■ **Data excerpts**
**********

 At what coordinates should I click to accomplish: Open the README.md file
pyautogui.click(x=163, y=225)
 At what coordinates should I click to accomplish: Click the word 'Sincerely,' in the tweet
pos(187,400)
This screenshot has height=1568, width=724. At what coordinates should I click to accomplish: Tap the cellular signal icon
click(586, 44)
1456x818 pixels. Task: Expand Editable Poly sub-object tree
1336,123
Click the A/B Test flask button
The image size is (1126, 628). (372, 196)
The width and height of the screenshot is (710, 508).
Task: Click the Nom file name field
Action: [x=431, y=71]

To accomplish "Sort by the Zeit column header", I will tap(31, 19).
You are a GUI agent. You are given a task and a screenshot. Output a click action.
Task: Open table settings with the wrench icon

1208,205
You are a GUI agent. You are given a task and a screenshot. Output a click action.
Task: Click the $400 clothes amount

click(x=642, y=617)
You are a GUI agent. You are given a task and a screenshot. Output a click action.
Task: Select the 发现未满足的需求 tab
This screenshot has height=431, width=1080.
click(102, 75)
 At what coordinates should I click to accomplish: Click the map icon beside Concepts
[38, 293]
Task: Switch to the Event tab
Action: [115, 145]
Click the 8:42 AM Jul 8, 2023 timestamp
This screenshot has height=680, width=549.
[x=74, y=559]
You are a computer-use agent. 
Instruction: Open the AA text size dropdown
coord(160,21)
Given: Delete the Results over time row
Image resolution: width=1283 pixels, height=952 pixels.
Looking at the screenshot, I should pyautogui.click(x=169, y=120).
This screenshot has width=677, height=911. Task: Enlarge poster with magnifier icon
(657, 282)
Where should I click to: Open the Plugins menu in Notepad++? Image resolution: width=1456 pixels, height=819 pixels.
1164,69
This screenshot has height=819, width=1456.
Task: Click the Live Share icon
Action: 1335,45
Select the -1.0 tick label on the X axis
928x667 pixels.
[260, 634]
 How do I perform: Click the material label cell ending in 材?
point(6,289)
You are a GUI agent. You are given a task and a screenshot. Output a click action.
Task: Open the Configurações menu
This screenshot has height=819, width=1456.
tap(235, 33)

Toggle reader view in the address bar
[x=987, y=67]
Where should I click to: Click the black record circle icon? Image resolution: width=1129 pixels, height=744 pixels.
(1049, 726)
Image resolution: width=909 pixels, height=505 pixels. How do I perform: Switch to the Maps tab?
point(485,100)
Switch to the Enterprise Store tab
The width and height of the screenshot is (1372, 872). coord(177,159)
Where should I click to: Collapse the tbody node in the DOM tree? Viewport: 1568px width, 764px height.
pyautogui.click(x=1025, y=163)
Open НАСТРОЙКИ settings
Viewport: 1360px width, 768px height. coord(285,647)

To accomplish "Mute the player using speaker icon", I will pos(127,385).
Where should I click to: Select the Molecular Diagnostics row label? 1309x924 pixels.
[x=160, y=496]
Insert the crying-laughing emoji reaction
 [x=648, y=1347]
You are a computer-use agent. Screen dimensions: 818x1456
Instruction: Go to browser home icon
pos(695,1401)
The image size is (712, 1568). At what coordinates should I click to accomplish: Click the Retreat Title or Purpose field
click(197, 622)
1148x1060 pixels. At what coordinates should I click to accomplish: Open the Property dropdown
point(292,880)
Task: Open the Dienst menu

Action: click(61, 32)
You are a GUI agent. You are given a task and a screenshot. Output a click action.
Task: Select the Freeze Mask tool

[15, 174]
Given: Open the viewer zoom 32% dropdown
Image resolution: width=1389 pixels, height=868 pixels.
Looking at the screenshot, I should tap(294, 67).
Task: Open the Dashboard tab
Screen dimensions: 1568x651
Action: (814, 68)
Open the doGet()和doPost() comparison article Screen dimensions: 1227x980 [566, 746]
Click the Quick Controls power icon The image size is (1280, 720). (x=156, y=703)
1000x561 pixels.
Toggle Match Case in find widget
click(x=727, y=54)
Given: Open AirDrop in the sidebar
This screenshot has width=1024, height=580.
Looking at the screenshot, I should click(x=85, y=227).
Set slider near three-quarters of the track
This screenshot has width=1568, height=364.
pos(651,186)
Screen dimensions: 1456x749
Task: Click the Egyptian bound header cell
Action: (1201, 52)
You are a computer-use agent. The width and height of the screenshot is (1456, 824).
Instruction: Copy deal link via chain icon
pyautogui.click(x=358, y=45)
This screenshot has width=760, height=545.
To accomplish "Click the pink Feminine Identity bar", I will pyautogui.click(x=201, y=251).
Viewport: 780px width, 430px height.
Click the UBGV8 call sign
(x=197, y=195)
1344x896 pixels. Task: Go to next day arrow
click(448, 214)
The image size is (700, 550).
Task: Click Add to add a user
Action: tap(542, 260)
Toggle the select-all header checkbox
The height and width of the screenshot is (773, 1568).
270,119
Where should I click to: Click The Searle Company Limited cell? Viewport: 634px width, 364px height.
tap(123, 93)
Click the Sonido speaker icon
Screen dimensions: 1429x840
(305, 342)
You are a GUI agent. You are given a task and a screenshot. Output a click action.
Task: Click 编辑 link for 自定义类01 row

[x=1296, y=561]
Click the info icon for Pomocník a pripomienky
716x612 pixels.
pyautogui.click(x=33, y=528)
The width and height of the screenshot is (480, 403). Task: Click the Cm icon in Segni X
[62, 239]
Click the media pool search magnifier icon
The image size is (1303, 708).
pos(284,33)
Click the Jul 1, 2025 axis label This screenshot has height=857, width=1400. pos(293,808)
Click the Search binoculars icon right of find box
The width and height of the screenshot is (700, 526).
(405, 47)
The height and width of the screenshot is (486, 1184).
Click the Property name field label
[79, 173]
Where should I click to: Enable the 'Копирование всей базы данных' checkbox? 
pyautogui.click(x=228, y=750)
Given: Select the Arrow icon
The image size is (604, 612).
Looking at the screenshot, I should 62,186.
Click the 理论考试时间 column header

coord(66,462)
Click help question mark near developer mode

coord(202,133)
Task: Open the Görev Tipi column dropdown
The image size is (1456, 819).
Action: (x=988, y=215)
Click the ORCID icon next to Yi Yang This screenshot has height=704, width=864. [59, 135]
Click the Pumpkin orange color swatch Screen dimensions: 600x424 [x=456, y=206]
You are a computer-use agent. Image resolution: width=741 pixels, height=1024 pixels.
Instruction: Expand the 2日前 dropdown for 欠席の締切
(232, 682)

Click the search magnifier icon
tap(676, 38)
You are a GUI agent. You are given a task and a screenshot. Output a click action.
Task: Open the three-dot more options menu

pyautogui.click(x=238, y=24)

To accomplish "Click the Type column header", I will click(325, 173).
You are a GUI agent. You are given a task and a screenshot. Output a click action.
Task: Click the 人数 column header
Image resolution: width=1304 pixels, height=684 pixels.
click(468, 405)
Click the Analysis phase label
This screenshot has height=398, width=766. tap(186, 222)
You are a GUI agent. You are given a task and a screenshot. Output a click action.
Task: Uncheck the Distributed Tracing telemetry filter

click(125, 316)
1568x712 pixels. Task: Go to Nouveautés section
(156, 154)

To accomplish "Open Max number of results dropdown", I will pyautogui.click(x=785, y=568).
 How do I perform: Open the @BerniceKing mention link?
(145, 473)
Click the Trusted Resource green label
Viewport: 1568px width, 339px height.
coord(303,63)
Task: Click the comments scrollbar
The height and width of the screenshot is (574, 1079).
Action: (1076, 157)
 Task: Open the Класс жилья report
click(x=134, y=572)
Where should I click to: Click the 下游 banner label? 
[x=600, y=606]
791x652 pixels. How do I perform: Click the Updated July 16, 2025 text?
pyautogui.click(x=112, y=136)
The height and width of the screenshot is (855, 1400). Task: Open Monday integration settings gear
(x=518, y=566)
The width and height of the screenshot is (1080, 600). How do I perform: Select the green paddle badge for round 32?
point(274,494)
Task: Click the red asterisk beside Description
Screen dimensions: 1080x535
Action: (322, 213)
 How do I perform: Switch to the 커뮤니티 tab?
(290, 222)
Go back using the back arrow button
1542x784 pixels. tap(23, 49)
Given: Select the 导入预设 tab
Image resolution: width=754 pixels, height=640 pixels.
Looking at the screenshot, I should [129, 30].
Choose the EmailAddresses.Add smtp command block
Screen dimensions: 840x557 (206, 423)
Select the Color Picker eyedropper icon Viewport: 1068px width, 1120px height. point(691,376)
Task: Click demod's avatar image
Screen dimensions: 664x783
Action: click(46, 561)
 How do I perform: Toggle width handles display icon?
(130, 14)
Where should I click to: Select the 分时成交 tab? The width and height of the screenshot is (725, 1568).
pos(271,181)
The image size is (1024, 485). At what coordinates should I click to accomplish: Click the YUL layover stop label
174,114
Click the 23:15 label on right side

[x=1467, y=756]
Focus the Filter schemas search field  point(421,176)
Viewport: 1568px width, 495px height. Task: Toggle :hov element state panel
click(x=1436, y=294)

**********

■ **Aim of the exercise**
Copy the records from the line with "Viewport: 1568px width, 495px" up to and including the last line of the records, changing "Toggle" to "Open" and keeping everything else the same.

■ **Exercise response**
Viewport: 1568px width, 495px height. Task: Open :hov element state panel
click(x=1436, y=294)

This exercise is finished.